Mme Tulloch : Je pense que les médecins de famille y sont sensibles, mais je ne suis pas certaine qu’ils ont tous les outils pour y faire face; ils ne sont pas formés pour le faire eux-mêmes. J’ai le sentiment qu’on s’attend à ce qu’ils fassent tout pour les patients, et bien qu’ils soient conscients que la dépression est un grave problème, ils n’ont généralement même pas le temps d’aborder le sujet.

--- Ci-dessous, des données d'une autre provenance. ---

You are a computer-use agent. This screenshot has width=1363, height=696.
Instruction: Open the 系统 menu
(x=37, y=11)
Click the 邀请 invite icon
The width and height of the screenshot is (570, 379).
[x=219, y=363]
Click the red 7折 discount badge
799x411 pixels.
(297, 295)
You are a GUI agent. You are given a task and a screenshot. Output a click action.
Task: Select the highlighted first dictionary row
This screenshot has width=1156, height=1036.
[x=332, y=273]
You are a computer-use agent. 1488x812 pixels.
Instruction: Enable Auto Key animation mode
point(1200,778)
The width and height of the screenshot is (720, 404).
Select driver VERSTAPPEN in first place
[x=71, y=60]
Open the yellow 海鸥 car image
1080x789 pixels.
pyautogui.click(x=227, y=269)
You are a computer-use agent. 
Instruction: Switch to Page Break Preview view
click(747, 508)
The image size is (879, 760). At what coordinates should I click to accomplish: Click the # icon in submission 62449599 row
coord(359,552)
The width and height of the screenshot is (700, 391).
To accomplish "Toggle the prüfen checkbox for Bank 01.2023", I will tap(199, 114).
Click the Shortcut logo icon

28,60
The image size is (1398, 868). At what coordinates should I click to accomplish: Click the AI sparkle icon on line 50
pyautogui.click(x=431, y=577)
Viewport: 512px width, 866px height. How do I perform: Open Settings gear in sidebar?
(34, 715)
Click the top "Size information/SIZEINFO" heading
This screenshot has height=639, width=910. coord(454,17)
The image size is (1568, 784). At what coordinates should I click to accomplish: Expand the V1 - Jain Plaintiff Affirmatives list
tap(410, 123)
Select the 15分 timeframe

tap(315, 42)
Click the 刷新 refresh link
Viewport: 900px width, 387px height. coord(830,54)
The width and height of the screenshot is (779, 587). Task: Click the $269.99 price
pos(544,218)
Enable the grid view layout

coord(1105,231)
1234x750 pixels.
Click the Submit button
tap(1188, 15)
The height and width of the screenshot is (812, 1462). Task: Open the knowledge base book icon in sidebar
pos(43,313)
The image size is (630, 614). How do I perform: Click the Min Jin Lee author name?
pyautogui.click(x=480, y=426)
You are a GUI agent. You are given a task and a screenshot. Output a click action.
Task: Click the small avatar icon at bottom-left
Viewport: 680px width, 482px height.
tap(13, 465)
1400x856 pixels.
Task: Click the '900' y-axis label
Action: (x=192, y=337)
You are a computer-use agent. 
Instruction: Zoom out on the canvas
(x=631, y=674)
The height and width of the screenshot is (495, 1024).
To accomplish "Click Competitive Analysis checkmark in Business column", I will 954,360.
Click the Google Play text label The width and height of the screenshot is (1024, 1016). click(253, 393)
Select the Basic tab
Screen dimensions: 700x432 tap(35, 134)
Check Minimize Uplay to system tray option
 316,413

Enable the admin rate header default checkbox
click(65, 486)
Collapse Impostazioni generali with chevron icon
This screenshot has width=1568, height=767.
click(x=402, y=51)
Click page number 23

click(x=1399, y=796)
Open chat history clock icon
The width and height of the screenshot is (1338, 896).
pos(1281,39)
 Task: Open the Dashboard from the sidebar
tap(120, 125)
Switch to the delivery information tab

Par ailleurs, notre système de santé ne paie pas les services psychologiques dans la communauté. À l’hôpital, ces services sont couverts, mais il y a relativement peu de psychologues en milieu hospitalier, et plusieurs programmes de réadaptation cardiaque n’ont même pas de psychologue. Si un patient est dirigé vers un psychologue dans la communauté, à moins d’avoir une assurance privée, il devra le payer de sa poche, et le coût peut être excessivement élevé pour bien des gens.
À l’Institut de cardiologie, je travaille avec des patients qui souffrent de dépression, tout comme notre travailleur social, Bob Pelletier, pour régler des problèmes qui les empêchent de participer au programme de réadaptation. Nous menons des entrevues motivationnelles avec certains patients et nous assurons le contact avec les médecins de famille et le service de psychiatrie si nous jugeons que des médicaments peuvent être bénéfiques.
Bulletin The Beat : Êtes-vous engagée dans des projets de recherche sur la dépression et la maladie du cœur?
Mme Tulloch : Oui. Nous étudions des patients de notre programme de réadaptation qui ont une personnalité dite de « type D », c’est-à-dire qui ont tendance à vivre beaucoup d’émotions négatives et à garder ces émotions pour eux-mêmes. Nous savons que ces patients courent plus de risque de subir un événement cardiaque, en plus de récupérer moins bien et d’avoir une moins bonne qualité de vie par la suite.
Nous ne savons pas comment ce type de personnalité contribue à ces mauvais résultats après un événement traumatique comme une crise cardiaque. Si nous comprenions ce qui empêche ces patients de se conformer à leur programme de réadaptation, nous pourrions créer de meilleures stratégies de traitement pour eux.